Xin Hua Hospital, Shanghai Institute for Pediatric Research, School of Medicine, Shanghai Jiaotong University, Shanghai 200092, P.R. China.
Mol Med Rep. 2013 Sep;8(3):919-27. doi: 10.3892/mmr.2013.1589. Epub 2013 Jul 16.
Numerous case-control studies on the association between polymorphisms of key genes involved in methionine remethylation [methylenetetrahydrofolate reductase (MTHFR) and methionine synthase (MS)] and the susceptibility of cervical intraepithelial neoplasia (CIN) and cervical cancer have provided inconclusive results.

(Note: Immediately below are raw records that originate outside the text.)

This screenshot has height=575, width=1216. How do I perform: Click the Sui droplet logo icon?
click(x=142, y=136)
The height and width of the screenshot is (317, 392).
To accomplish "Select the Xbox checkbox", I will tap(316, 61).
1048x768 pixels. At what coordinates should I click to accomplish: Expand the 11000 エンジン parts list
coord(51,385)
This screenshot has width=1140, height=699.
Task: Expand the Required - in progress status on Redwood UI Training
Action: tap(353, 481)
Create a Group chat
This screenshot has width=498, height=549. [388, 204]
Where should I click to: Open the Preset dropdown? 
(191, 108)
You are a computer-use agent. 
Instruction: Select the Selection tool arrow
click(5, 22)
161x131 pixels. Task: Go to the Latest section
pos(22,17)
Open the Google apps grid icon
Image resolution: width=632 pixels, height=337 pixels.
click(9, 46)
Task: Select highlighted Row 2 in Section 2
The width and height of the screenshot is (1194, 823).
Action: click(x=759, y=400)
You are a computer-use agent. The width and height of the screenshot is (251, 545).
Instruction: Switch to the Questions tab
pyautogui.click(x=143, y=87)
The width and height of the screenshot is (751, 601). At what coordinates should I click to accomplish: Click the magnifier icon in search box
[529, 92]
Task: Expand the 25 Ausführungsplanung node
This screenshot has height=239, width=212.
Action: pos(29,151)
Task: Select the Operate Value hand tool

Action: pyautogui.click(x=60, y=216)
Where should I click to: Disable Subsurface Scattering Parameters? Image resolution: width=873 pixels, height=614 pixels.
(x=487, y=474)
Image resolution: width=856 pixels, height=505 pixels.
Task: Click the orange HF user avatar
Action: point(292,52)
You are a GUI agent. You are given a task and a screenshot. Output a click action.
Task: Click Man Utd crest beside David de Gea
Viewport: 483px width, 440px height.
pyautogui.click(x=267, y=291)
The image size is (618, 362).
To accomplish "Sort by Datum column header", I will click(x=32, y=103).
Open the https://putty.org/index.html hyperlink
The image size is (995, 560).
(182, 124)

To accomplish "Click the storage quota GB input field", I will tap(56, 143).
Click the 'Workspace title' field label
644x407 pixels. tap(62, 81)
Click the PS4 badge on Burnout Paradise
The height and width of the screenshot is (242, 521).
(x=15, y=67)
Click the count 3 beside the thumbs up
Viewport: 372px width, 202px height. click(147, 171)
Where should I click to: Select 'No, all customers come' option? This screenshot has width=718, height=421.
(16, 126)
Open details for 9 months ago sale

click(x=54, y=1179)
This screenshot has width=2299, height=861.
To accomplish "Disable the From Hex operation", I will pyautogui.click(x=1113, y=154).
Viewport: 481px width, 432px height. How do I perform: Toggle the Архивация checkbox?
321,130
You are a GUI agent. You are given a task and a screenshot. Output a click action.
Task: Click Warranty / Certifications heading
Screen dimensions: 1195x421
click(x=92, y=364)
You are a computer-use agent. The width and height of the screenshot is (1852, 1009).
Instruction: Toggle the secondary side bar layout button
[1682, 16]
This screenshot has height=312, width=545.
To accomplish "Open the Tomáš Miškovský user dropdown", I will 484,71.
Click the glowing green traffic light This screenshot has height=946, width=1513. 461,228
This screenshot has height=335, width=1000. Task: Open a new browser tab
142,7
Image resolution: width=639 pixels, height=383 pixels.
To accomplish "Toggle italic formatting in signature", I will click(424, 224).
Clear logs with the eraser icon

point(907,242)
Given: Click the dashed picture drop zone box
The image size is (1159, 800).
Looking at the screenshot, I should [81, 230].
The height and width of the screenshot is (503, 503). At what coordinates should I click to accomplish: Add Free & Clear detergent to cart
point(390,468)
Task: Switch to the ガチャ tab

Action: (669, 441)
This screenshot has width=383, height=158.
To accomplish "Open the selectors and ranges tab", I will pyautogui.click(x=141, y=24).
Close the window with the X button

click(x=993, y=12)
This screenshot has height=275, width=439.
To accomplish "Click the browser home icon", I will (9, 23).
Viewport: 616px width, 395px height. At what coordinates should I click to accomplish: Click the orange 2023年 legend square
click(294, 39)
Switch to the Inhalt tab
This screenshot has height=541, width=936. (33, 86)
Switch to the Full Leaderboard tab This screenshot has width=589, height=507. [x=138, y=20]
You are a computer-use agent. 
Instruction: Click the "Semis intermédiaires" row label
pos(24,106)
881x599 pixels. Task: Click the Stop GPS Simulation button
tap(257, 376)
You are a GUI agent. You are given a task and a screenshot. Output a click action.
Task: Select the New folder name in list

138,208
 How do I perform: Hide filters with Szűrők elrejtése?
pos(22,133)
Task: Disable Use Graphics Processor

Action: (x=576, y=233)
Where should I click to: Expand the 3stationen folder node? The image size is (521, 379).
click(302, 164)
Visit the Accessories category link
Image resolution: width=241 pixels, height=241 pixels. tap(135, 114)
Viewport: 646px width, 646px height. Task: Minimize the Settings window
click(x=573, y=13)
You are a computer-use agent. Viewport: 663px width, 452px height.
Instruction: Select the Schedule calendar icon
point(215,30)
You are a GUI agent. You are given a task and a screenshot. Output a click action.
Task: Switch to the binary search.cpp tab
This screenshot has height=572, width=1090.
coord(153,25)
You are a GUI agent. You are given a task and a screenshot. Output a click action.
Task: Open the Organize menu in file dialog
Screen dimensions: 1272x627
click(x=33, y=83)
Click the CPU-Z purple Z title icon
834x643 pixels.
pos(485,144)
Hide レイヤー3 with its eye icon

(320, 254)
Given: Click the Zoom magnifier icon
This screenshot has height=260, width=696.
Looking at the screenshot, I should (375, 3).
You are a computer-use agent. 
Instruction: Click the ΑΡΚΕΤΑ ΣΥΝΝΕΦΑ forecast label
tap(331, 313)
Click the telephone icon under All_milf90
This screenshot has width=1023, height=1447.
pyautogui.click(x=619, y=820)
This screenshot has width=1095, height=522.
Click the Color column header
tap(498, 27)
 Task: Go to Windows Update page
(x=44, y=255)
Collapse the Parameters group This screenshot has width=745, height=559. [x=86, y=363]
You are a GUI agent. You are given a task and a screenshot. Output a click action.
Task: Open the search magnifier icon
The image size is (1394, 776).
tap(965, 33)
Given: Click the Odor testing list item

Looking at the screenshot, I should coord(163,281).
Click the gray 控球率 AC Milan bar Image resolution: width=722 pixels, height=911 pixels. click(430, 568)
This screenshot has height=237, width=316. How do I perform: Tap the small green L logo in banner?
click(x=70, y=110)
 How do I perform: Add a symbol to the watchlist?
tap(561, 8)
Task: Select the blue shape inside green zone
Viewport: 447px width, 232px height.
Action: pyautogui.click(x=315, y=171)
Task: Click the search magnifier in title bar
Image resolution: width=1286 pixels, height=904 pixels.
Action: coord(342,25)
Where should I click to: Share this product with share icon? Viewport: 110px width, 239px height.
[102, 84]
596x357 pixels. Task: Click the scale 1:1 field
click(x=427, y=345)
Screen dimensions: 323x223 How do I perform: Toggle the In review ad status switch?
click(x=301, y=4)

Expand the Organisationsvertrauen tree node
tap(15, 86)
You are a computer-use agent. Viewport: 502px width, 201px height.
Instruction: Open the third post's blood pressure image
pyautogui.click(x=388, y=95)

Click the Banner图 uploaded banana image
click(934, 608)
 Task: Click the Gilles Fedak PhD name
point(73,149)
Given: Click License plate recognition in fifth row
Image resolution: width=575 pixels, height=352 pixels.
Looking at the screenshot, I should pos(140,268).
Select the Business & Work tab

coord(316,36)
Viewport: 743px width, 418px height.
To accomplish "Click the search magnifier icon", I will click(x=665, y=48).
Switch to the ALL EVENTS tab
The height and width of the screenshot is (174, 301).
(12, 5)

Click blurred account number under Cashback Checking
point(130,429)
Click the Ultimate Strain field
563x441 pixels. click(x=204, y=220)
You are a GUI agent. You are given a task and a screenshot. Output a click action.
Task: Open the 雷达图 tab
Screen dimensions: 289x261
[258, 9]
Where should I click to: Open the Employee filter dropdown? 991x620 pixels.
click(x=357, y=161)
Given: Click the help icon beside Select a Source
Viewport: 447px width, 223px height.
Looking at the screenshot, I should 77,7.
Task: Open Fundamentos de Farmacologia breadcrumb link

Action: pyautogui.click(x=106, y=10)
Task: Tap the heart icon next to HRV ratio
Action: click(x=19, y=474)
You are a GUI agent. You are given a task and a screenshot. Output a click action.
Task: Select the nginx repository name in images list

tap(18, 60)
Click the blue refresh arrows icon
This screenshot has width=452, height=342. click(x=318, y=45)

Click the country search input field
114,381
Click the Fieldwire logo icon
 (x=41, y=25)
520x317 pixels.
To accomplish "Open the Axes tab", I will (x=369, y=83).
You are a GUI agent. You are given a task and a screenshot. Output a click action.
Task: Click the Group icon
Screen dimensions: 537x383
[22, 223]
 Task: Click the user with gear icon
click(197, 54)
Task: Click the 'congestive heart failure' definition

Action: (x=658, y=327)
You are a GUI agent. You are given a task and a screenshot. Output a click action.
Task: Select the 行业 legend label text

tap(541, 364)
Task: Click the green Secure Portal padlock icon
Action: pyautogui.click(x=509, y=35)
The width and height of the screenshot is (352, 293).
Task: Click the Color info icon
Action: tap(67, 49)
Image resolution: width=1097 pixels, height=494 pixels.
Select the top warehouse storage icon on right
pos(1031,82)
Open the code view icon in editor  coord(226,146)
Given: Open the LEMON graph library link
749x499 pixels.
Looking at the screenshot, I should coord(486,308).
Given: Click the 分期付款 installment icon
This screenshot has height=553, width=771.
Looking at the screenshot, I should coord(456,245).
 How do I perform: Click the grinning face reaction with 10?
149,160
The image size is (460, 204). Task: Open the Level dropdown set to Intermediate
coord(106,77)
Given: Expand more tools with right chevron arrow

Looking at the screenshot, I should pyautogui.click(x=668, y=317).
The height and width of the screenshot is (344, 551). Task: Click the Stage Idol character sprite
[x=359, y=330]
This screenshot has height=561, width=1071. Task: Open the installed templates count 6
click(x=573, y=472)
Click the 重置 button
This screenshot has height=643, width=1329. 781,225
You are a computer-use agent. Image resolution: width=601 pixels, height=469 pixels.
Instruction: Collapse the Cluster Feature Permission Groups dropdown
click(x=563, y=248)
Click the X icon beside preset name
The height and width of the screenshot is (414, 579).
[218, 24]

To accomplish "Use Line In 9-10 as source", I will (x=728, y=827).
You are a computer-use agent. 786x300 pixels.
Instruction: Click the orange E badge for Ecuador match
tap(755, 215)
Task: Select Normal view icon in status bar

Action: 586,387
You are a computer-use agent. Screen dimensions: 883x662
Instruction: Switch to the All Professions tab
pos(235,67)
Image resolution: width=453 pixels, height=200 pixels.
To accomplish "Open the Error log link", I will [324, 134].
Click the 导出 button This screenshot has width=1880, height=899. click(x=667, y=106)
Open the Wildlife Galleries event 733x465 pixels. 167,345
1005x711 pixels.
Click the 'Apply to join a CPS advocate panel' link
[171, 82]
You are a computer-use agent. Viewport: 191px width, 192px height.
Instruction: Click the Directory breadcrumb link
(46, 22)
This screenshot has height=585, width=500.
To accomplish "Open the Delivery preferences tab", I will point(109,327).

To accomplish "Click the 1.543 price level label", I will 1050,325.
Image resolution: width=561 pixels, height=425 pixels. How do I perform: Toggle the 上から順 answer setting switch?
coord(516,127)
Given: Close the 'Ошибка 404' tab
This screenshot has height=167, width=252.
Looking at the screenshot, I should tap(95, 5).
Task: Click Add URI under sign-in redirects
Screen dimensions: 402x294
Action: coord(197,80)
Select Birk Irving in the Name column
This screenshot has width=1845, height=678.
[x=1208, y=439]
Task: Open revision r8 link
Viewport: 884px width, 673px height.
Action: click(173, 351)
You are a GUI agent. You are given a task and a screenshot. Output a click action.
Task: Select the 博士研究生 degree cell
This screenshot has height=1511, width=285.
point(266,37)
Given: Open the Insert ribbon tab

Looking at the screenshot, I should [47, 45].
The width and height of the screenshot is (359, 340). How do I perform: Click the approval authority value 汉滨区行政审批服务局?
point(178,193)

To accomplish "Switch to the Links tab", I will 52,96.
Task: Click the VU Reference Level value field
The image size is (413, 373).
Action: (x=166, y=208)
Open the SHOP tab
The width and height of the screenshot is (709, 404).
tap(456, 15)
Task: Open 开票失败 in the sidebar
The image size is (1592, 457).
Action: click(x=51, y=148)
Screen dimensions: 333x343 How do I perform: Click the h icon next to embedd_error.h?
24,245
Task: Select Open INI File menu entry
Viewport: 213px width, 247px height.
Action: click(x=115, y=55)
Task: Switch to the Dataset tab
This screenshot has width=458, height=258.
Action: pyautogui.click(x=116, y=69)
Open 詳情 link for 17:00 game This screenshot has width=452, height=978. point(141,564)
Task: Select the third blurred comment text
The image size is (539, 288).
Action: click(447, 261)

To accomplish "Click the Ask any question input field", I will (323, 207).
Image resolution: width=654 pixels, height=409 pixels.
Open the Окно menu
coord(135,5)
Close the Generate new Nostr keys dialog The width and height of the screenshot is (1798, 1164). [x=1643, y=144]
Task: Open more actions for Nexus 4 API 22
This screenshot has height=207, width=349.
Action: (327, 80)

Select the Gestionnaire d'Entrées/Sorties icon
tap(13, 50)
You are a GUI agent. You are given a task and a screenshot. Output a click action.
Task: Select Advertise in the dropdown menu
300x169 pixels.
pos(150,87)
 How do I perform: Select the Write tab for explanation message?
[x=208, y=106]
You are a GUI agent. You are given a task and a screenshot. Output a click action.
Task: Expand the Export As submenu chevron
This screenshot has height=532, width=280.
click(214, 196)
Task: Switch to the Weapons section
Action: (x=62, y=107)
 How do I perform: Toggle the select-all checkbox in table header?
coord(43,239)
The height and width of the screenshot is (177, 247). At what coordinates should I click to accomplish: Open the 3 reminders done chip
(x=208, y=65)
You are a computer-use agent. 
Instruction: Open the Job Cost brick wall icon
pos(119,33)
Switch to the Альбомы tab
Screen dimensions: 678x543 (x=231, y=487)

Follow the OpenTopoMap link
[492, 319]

The aim of the present meta-analysis was to determine the effects of two MTHFR (C677T and A1298C) and one MS gene polymorphism (A2756G) on the risk of CIN II/III or cervical cancer. Relevant data were retrieved following a systematic search in PubMed, Web of Science, MEDLINE and Wanfang Data up to November 2012. Pooled odds ratios (ORs) with 95% confidence intervals (CIs) were estimated from eligible studies by meta-analysis with subgroup analyses stratified by ethnicity. A total of 13 studies with 1,936 cases and 2,858 controls were included in the present meta‑analysis. An increased risk of cervical cancer was found in Asian women with the MTHFR 677T allele (TT vs. CC: OR=1.41, 95% CI=1.07‑1.86, P=0.01; TT vs. CC+CT: OR=1.38, 95% CI=1.08-1.75, P=0.008), while a decreased risk was observed in Caucasian women (TT vs. CC: OR=0.65, 95% CI=0.45-0.93, P=0.02; TT+CT vs. CC: OR=0.7, 95% CI=0.58-0.86, P=0.0005). No effects of MTHFR C677T polymorphism on CIN II/III risk and MTHFR A1298C or MS A2756G polymorphisms on cervical cancer risk were detected. The sensitivity analysis suggested stability of this meta-analysis and no publication bias was detected. The MTHFR 677T allele may enhance the risk of cervical cancer in the Asian female population and play a protective role in Caucasian females. However, limited association is suggested between MTHFR A1298C and MS A2756G polymorphisms with cervical tumorigenesis.
大量关于参与蛋氨酸再甲基化[亚甲基四氢叶酸还原酶(MTHFR)和蛋氨酸合成酶(MS)]关键基因多态性与宫颈上皮内瘤变(CIN)和宫颈癌易感性之间关联的病例对照研究提供的结果尚无定论。本荟萃分析的目的在于确定两个 MTHFR(C677T 和 A1298C)和一个 MS 基因多态性(A2756G)对 CIN II/III 或宫颈癌风险的影响。我们通过系统检索 PubMed、Web of Science、MEDLINE 和万方数据库,检索截至 2012 年 11 月的相关数据。采用荟萃分析合并合格研究的比值比(ORs)及其 95%置信区间(CIs),并根据种族进行亚组分析。本荟萃分析共纳入 13 项研究,包括 1936 例病例和 2858 例对照。结果发现,亚洲女性中 MTHFR 677T 等位基因(TT 与 CC:OR=1.41,95%CI=1.07-1.86,P=0.01;TT 与 CC+CT:OR=1.38,95%CI=1.08-1.75,P=0.008)与宫颈癌风险增加相关,而在高加索女性中则发现风险降低(TT 与 CC:OR=0.65,95%CI=0.45-0.93,P=0.02;TT+CT 与 CC:OR=0.7,95%CI=0.58-0.86,P=0.0005)。MTHFR C677T 多态性与 CIN II/III 风险之间没有关联,MTHFR A1298C 或 MS A2756G 多态性与宫颈癌风险之间也没有关联。敏感性分析表明,该荟萃分析结果稳定,未发现发表偏倚。MTHFR 677T 等位基因可能增加亚洲女性宫颈癌的风险,在高加索女性中发挥保护作用。然而,MTHFR A1298C 和 MS A2756G 多态性与宫颈肿瘤发生之间的相关性有限。